Objective: The purpose of this study was to explore and compare the immediate (24h) clinical responses following administration of surfactant with two modes of ventilation, namely, CV and HFOV. The hypothesis being that the clinical response following surfactant administration with HFOV is not worse than the clinical response following surfactant administration with CV.

Design: Following IRB approval of the study, infants <37wks GA who were determined by the attending neonatologist to require intubation, surfactant treatment and assisted ventilation were recruited for the study. Patients were randomized to receive rescue surfactant either with CV or with HFOV. All patients were placed on HFOV following intubation and before surfactant was administered. Specified ventilator changes were made to promote lung recruitment, then surfactant was administered during ventilation with CV or HFOV, then HFOV was resumed using a structured ventilator adjustment protocol in response to SpO2, TcPCO2, and ABG values. The following parameters were monitored: FiO2, CDP, delP, SpO2, TcPCO2, HR, RR, and BP. Monitoring occurred for 1 hour prior to surfactant, and post surfactant q1min to 10min, q10min to 60min, then q1h to 24h. Data were analyzed by ventilator group within an analysis of variance for repeated measures model.

Results: Data are reported on 16 patients, 8 randomized to receive surfactant with CV and 8 with HFOV. Mean birth weight, gestational age and age at surfactant were 2115g, 33wk and 3.8h, respectively. Except for a higher respiratory rate in infants that would receive surfactant with HFOV (p<0.018), parameters were equivalent prior to surfactant. For the 24 hours following surfactant, BPsystolic (p=0.001), BPdiastolic (p<0.001), HR (p=0.008) and SpO2 (p=0.012) were higher, and CDP (p<0.001) and TcPCO2 (p<0.001) were lower in the group that received surfactant with HFOV compared to the group that received surfactant with CV. Although not a statistically significant difference, it is of note that 4 of 8 patients in the HFOV administration group versus 1 of 8 patients in the CV administration group were extubated by 24h.
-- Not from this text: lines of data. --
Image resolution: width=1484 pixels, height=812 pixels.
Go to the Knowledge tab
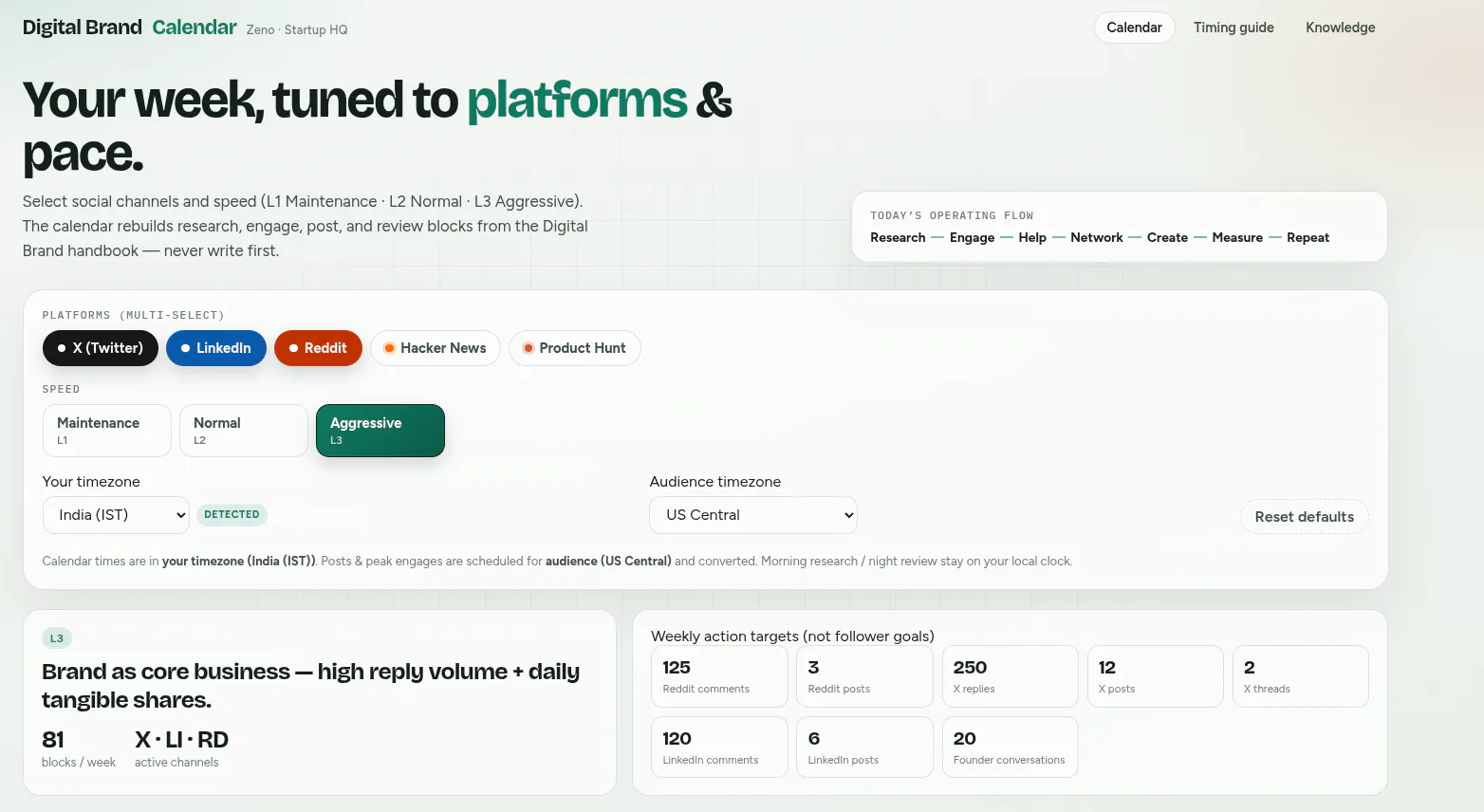coord(1340,28)
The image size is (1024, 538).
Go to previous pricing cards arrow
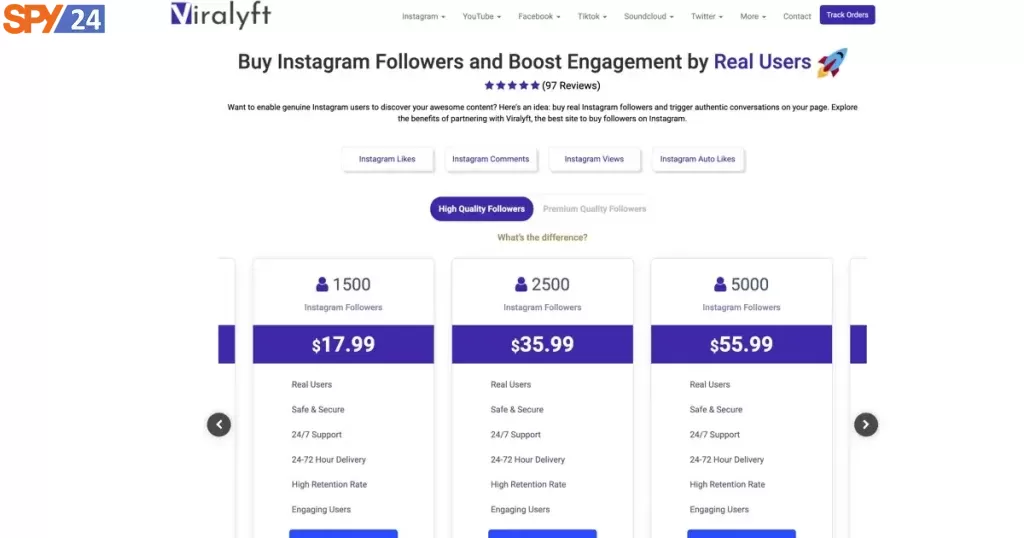[x=219, y=424]
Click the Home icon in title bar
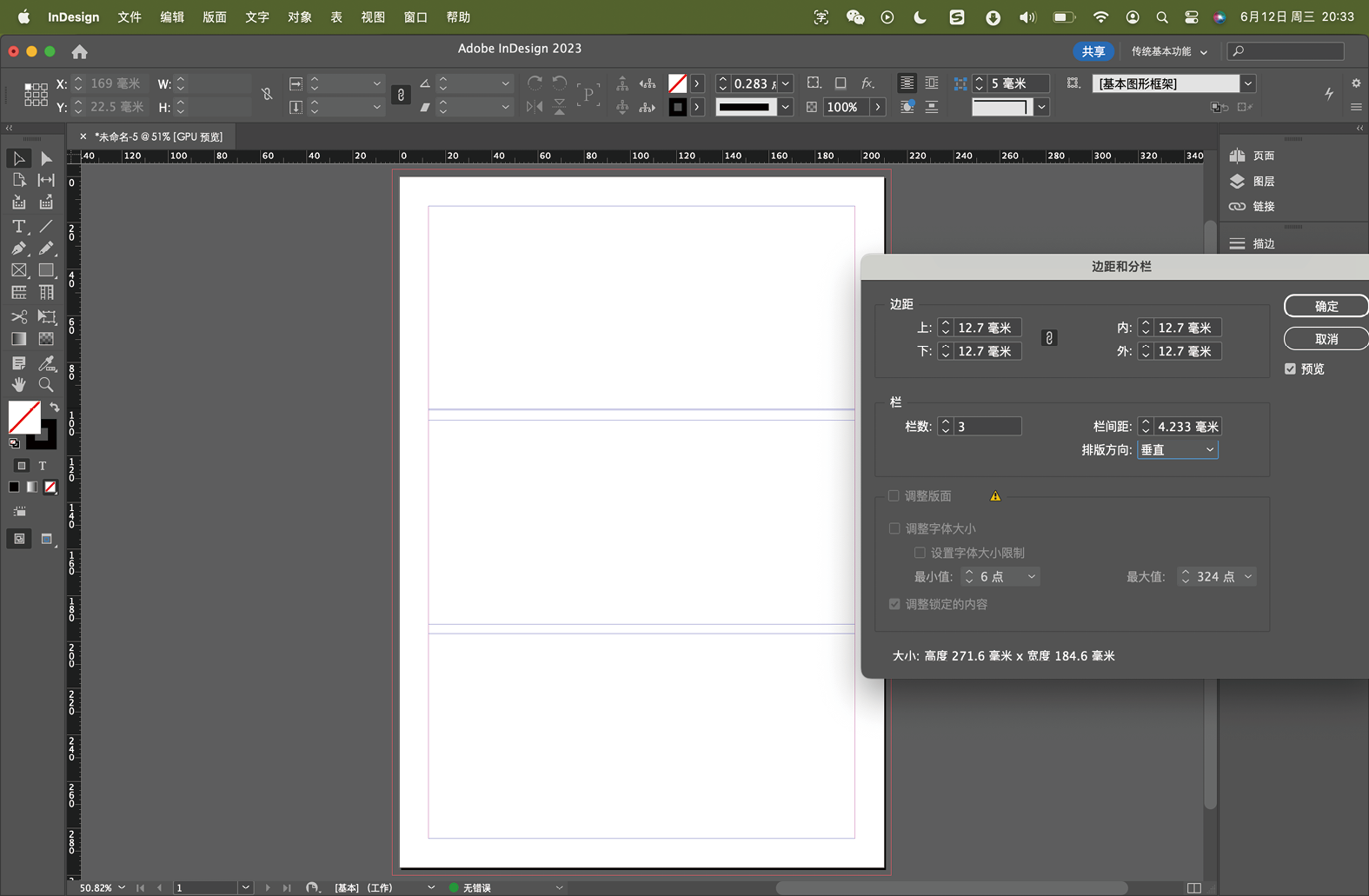This screenshot has height=896, width=1369. [79, 52]
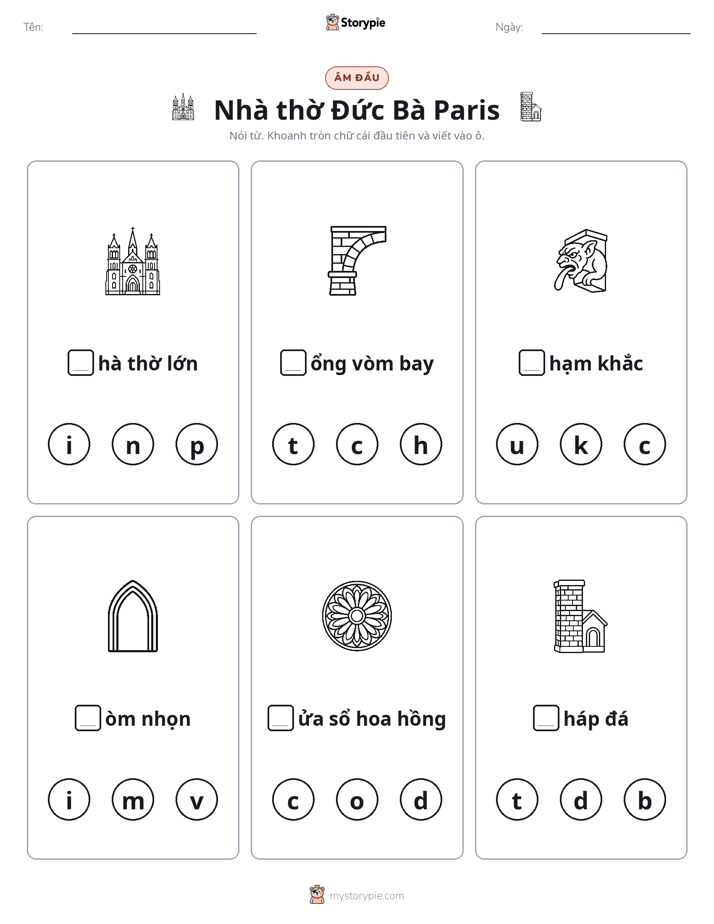The image size is (714, 924).
Task: Click the flying buttress arch illustration
Action: [357, 260]
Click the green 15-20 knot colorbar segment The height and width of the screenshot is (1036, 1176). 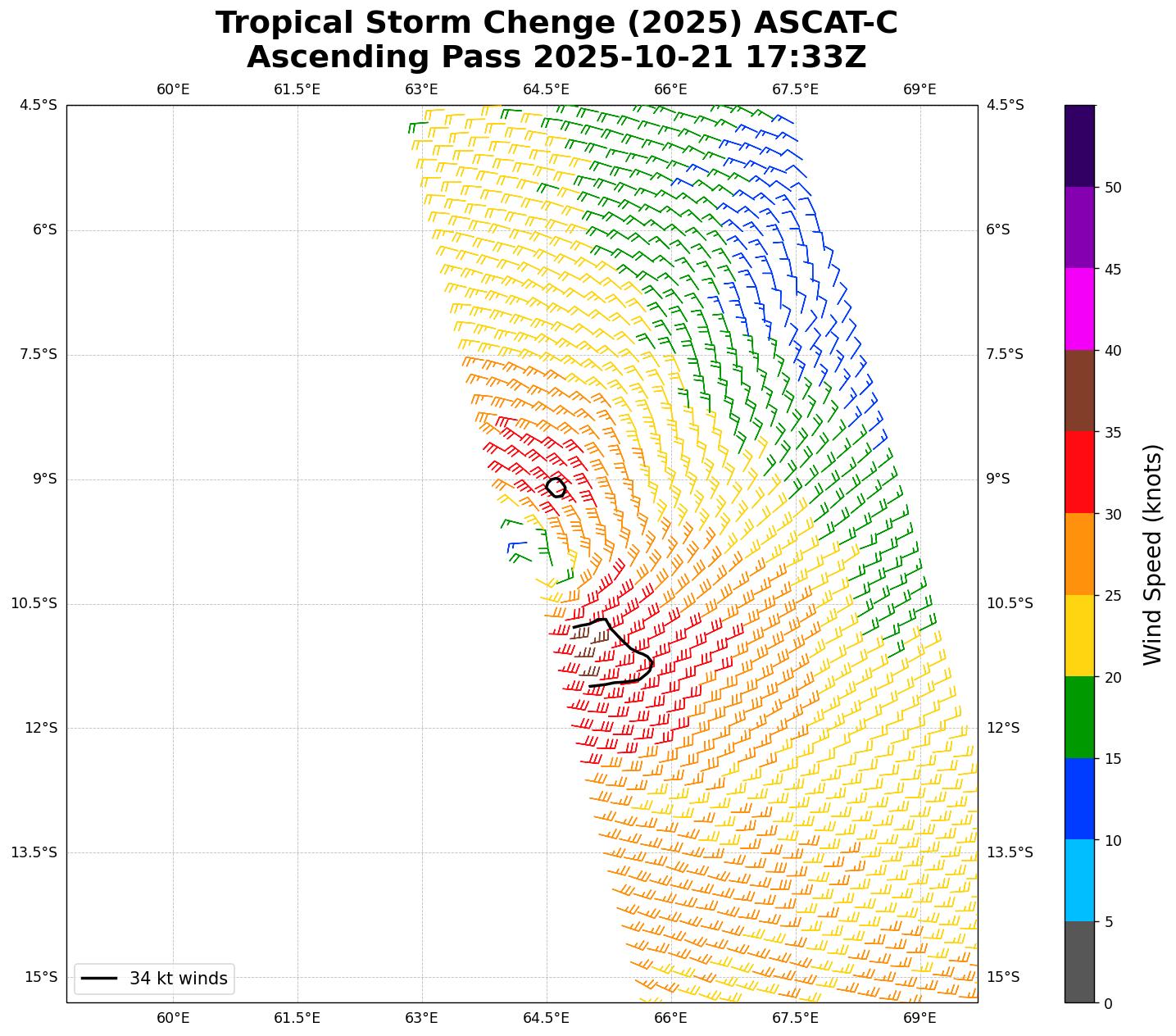[1079, 717]
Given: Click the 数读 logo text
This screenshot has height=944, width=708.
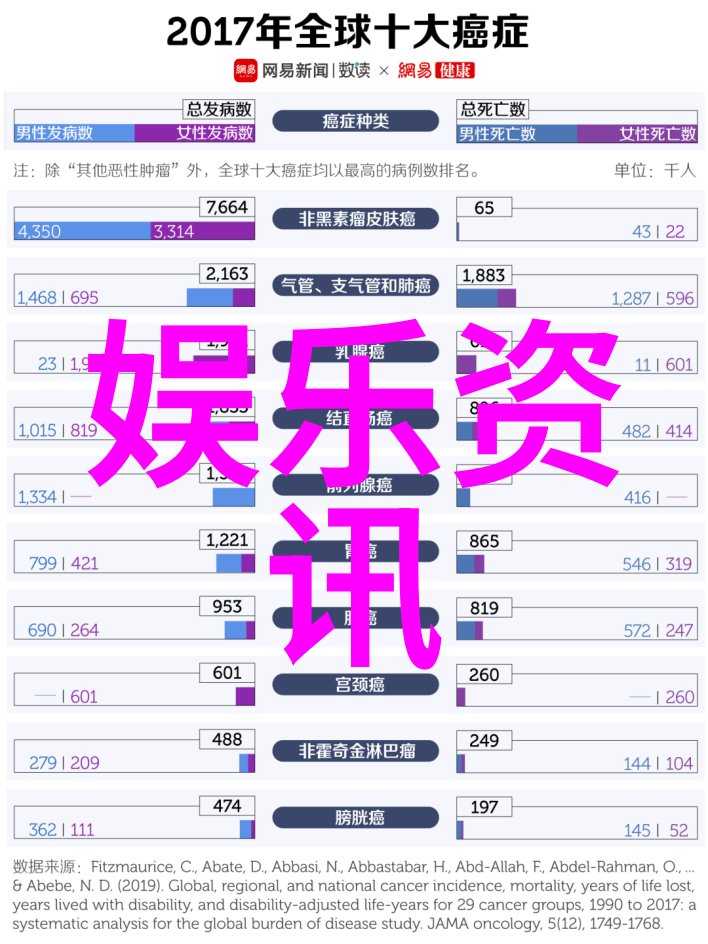Looking at the screenshot, I should [x=354, y=70].
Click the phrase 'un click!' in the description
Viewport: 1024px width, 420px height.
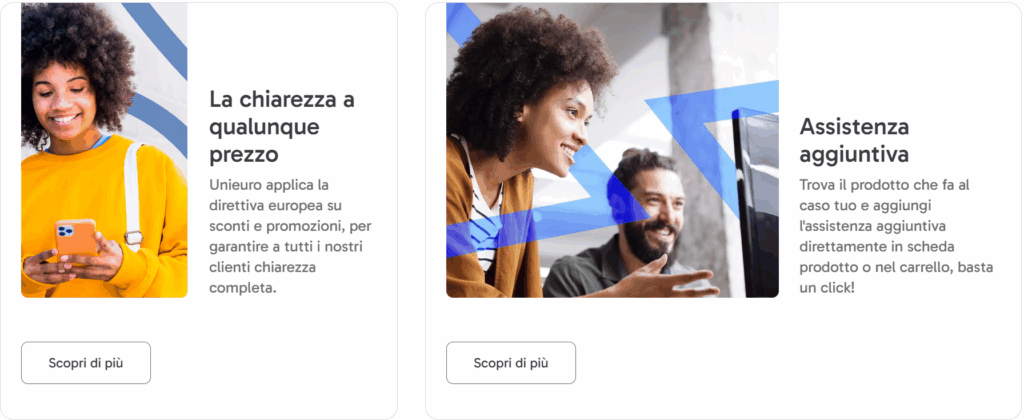click(x=827, y=287)
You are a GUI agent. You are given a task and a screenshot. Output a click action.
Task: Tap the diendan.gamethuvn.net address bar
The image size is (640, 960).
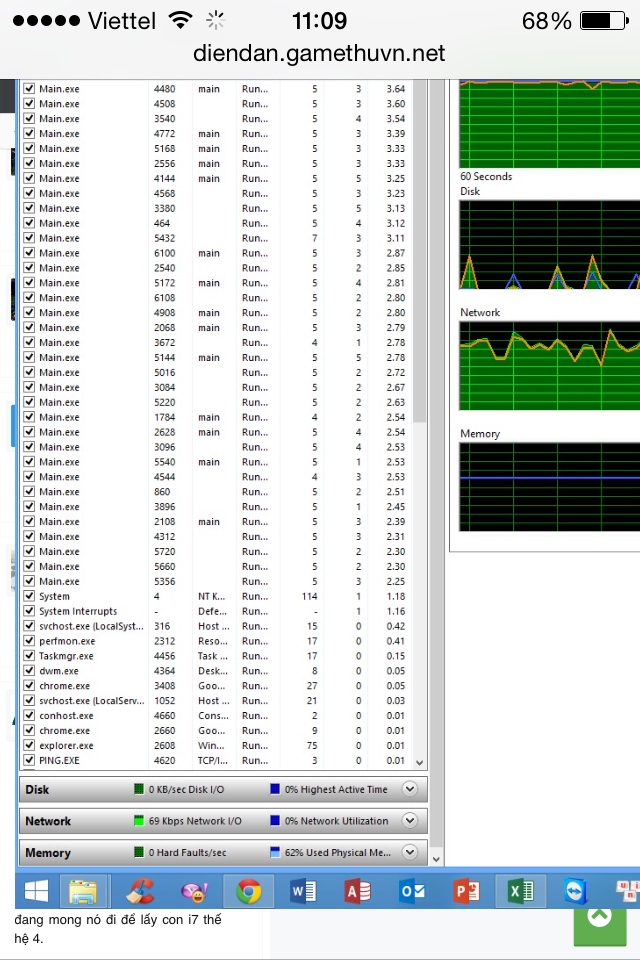click(x=320, y=54)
Conclusion In HFOV treated neonates whose ventilator adjustments were managed the same before and for 24h following surfactant administration, these preliminary data suggest that cardio respiratory stability, oxygenation and ventilation may be no worse if initial surfactant is administered during HFOV, as compared to initial surfactant being administered with CV, which is the manufacturers' recommendation.